◆ YOUR ASSIGNMENT: Examine each line of the data, and copy the ones containing "Toggle".

[RAW DATA]

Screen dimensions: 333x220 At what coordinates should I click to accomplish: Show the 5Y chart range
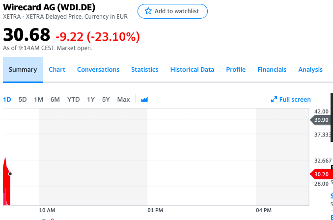[x=106, y=99]

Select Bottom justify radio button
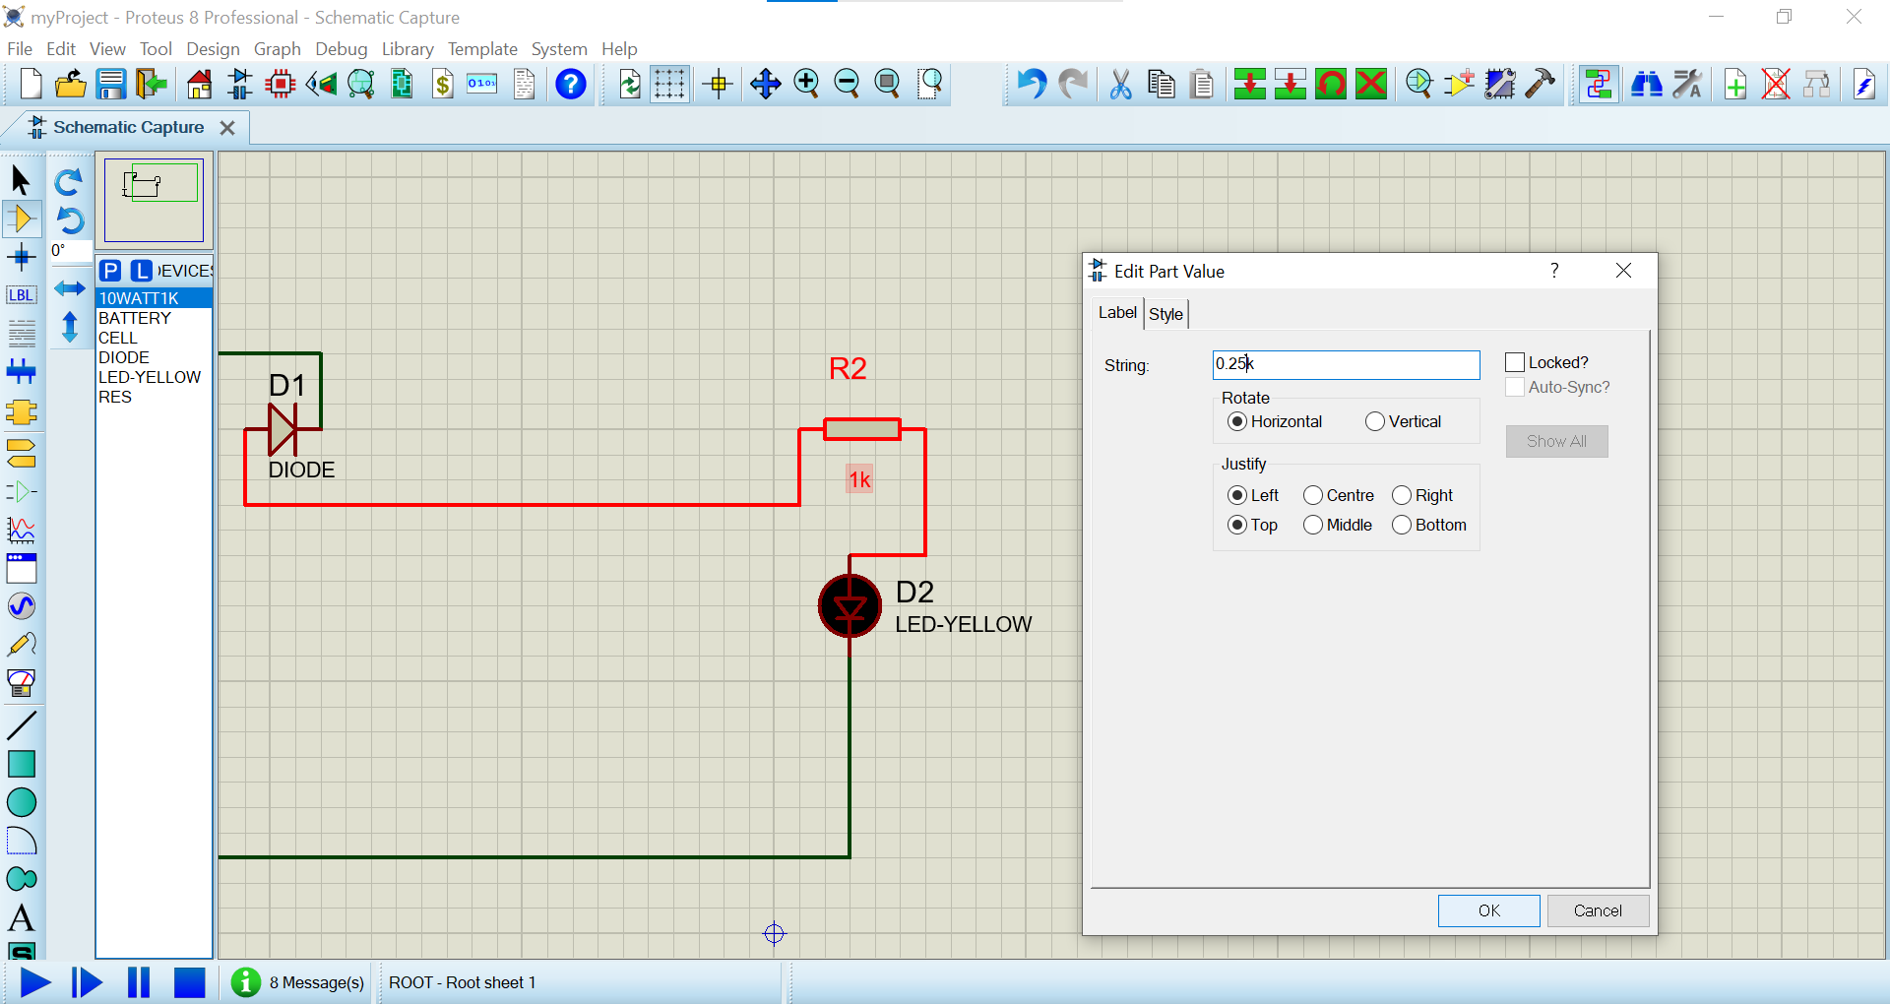tap(1402, 525)
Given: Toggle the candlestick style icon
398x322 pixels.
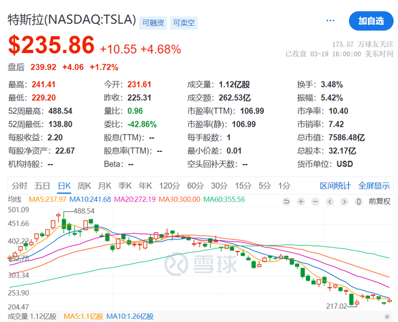Looking at the screenshot, I should click(360, 201).
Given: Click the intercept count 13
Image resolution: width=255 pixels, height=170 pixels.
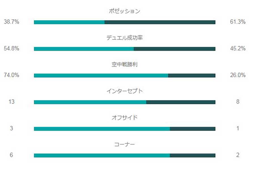Looking at the screenshot, I should [x=11, y=102].
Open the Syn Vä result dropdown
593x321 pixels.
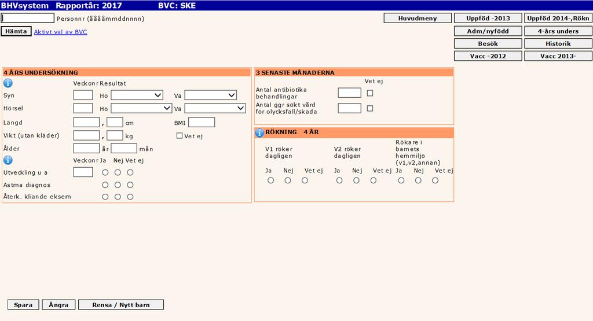pos(211,95)
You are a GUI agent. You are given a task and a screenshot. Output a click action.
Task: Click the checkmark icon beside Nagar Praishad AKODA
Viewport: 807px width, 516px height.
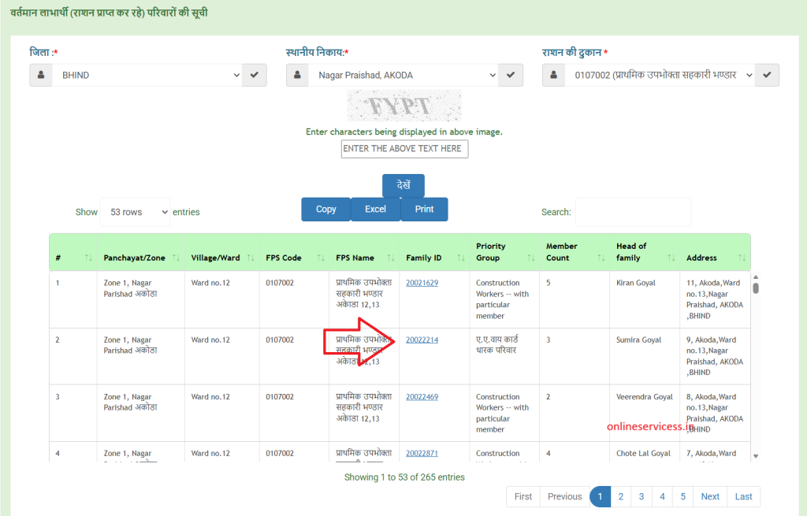click(511, 76)
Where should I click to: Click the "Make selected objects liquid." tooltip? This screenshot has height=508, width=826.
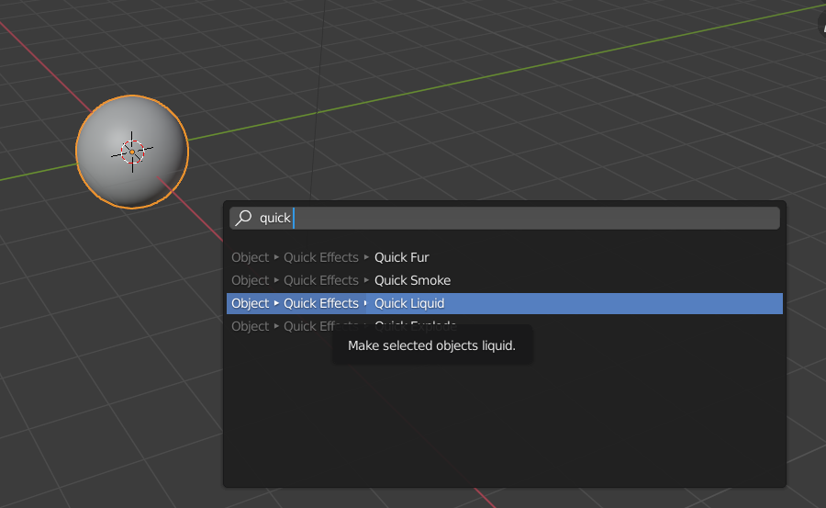coord(431,346)
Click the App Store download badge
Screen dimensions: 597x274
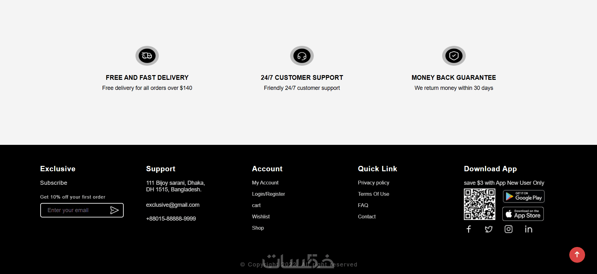coord(523,214)
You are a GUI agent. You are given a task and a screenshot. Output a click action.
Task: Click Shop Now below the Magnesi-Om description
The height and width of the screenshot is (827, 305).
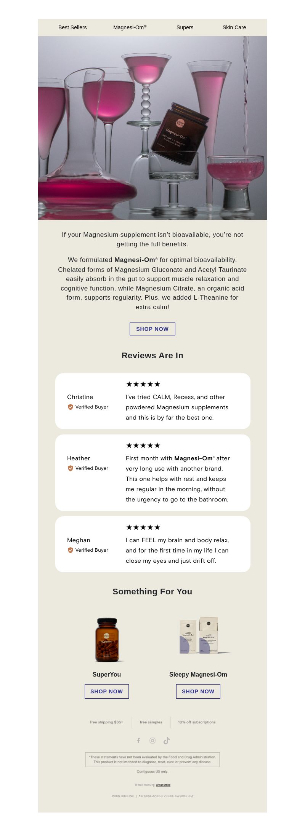(x=153, y=329)
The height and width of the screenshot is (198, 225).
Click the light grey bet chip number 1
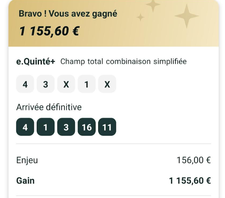(x=87, y=84)
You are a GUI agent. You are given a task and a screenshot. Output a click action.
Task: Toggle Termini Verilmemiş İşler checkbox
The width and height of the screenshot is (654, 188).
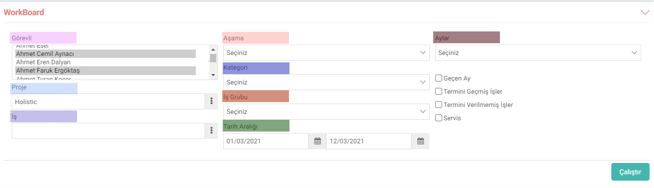click(439, 105)
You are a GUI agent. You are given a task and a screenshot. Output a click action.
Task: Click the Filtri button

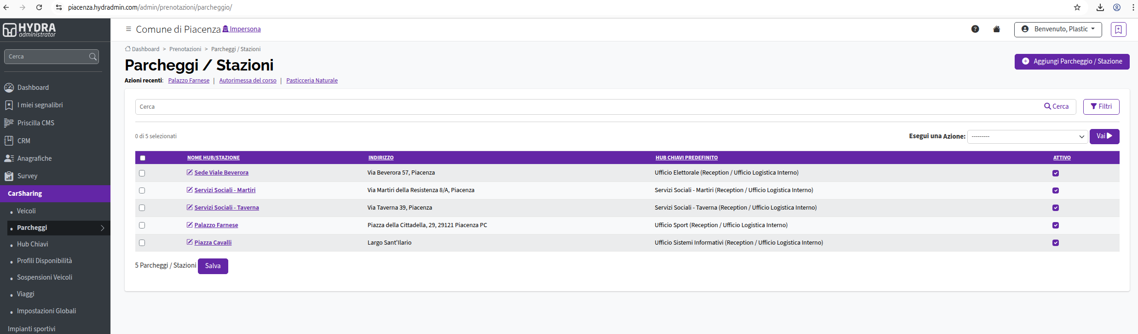click(1101, 106)
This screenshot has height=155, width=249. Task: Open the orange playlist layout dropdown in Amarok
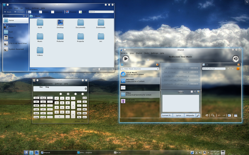238,69
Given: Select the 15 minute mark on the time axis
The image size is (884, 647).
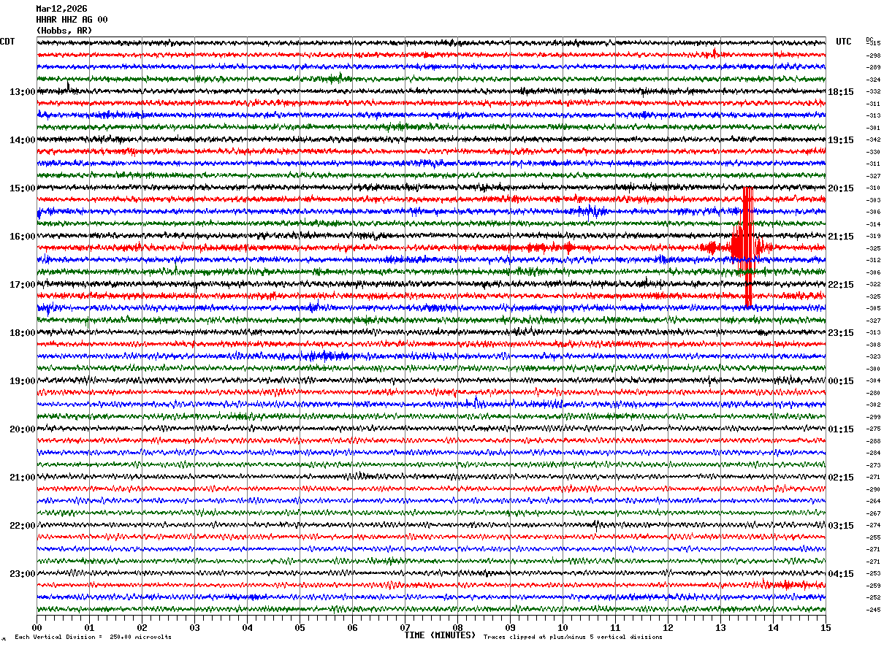Looking at the screenshot, I should [x=825, y=628].
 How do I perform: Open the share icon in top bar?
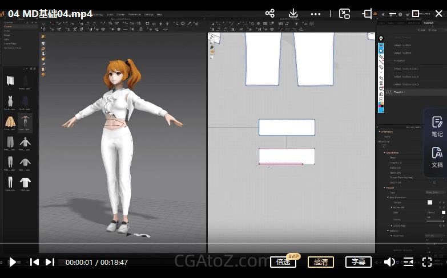[270, 13]
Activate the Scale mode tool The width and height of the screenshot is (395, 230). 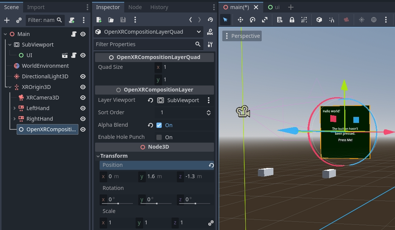click(x=265, y=20)
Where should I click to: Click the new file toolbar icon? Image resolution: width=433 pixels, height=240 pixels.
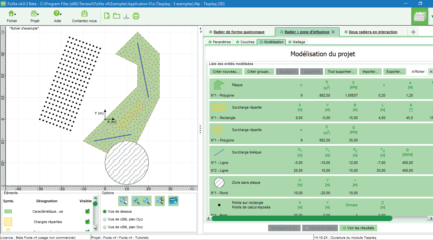107,16
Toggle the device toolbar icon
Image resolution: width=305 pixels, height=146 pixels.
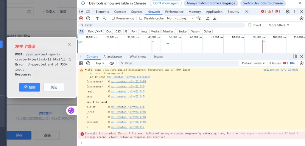(88, 12)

[/RAW DATA]

◆ EXPECTED ANSWER:
Given: Toggle the candlestick style icon
Task: Toggle Termini Verilmemiş İşler checkbox
Toggle the device toolbar icon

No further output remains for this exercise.